(Records shown Opens)

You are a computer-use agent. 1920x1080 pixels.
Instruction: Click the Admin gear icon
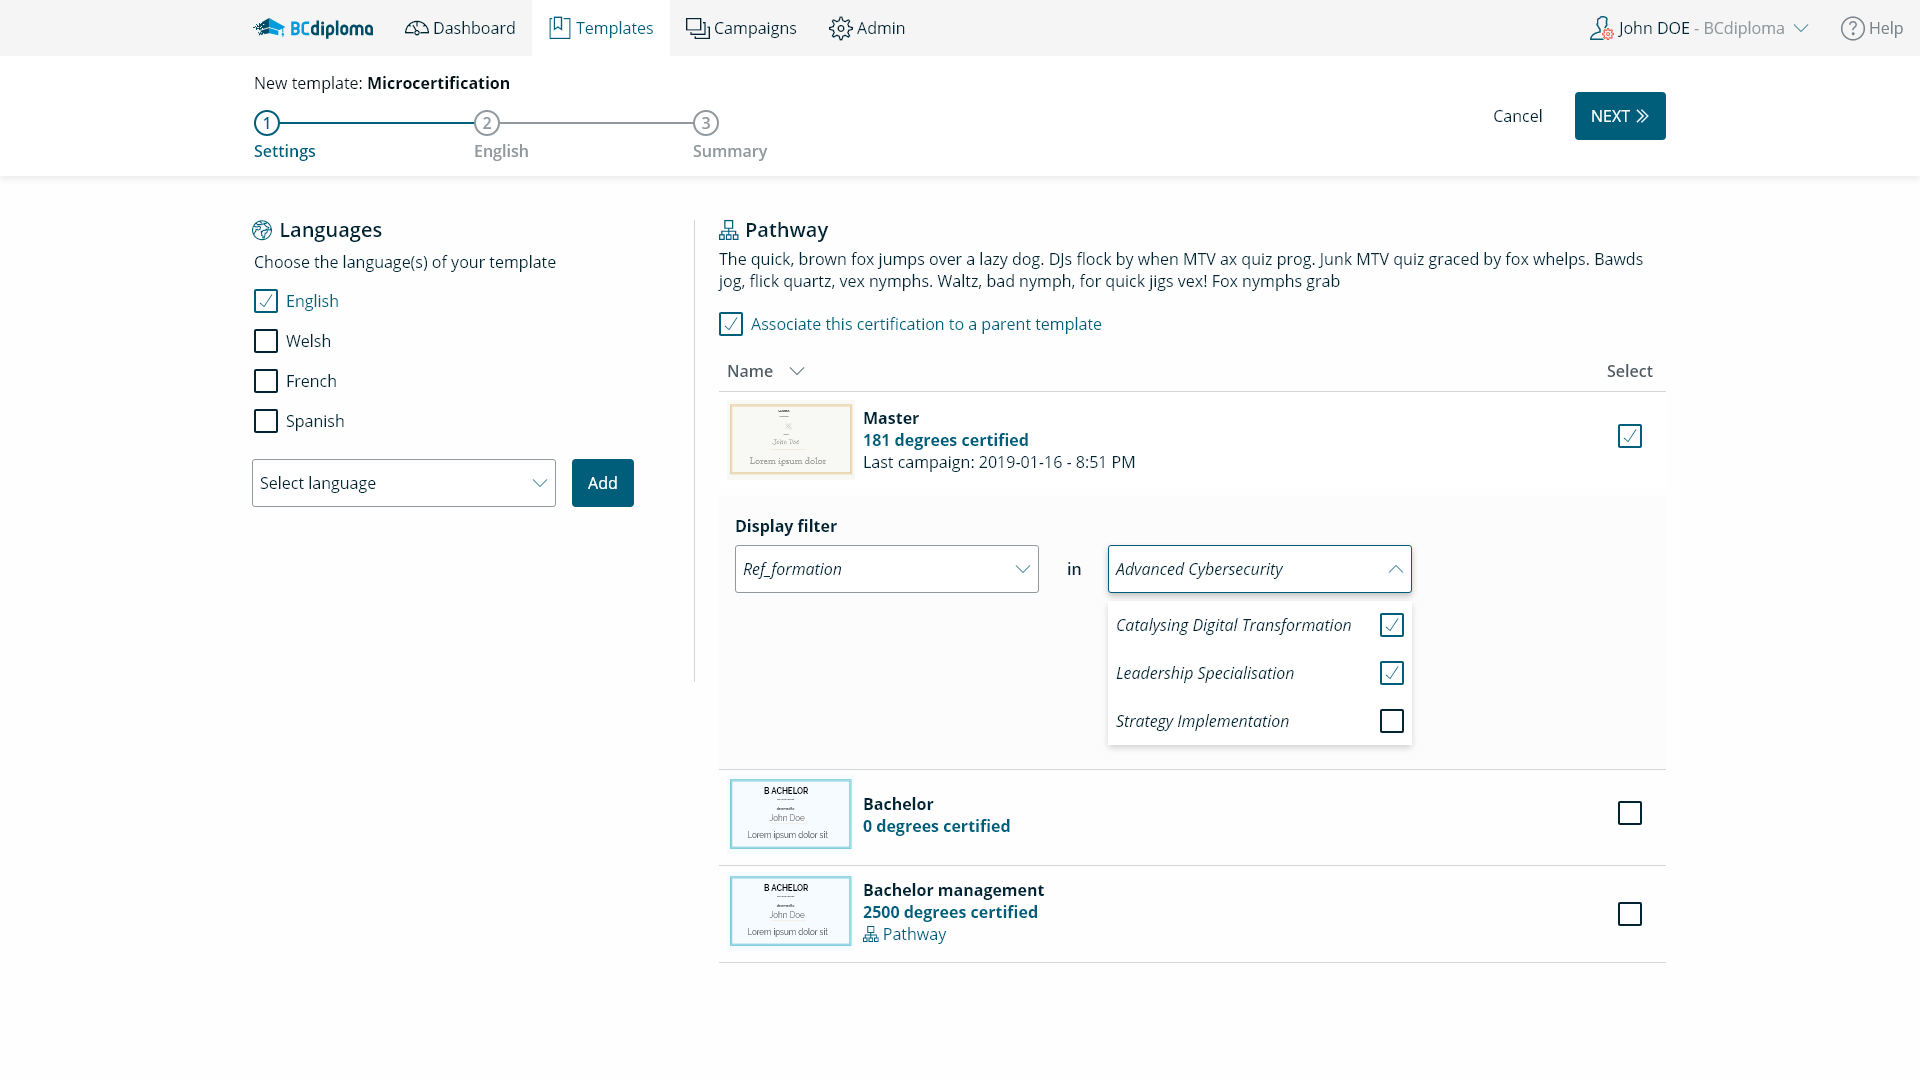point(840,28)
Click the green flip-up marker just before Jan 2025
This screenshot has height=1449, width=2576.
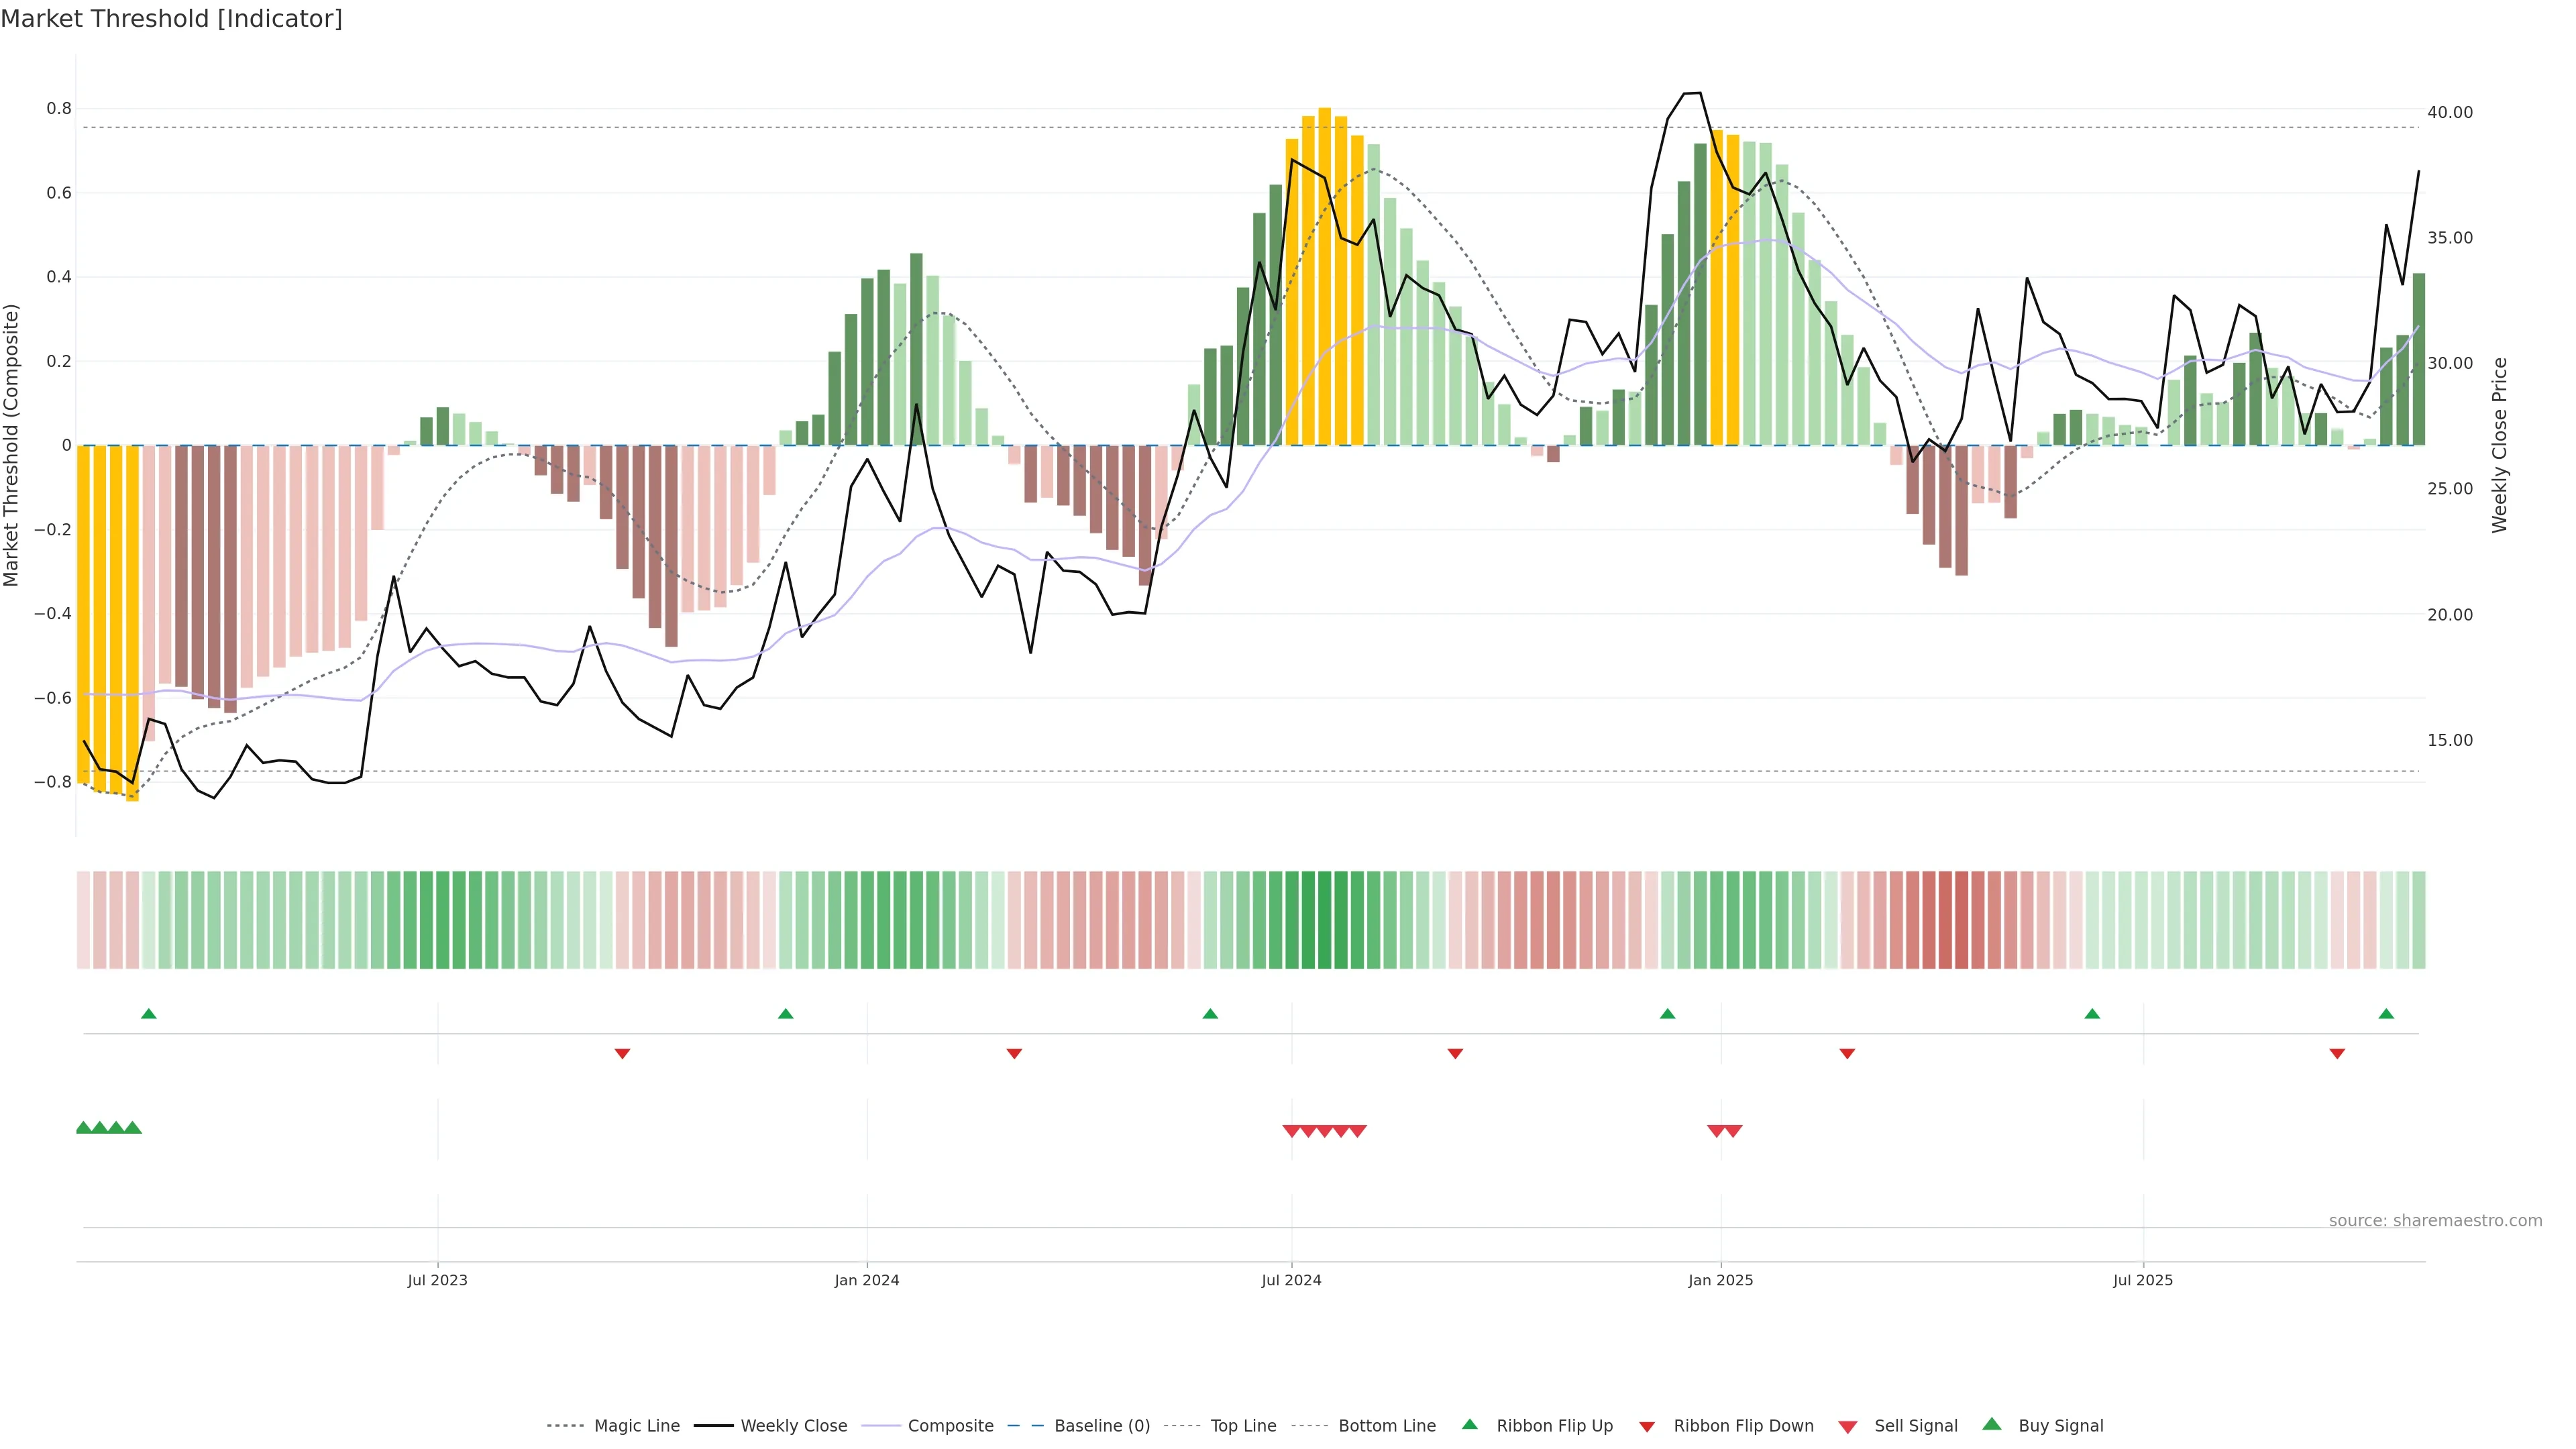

(Records shown Closes)

Work task — Word for word and without pictures, restate only the lines running from the one that contains "Click the green" through the last line of the listing above.

Your response —
Click the green flip-up marker just before Jan 2025
This screenshot has height=1449, width=2576.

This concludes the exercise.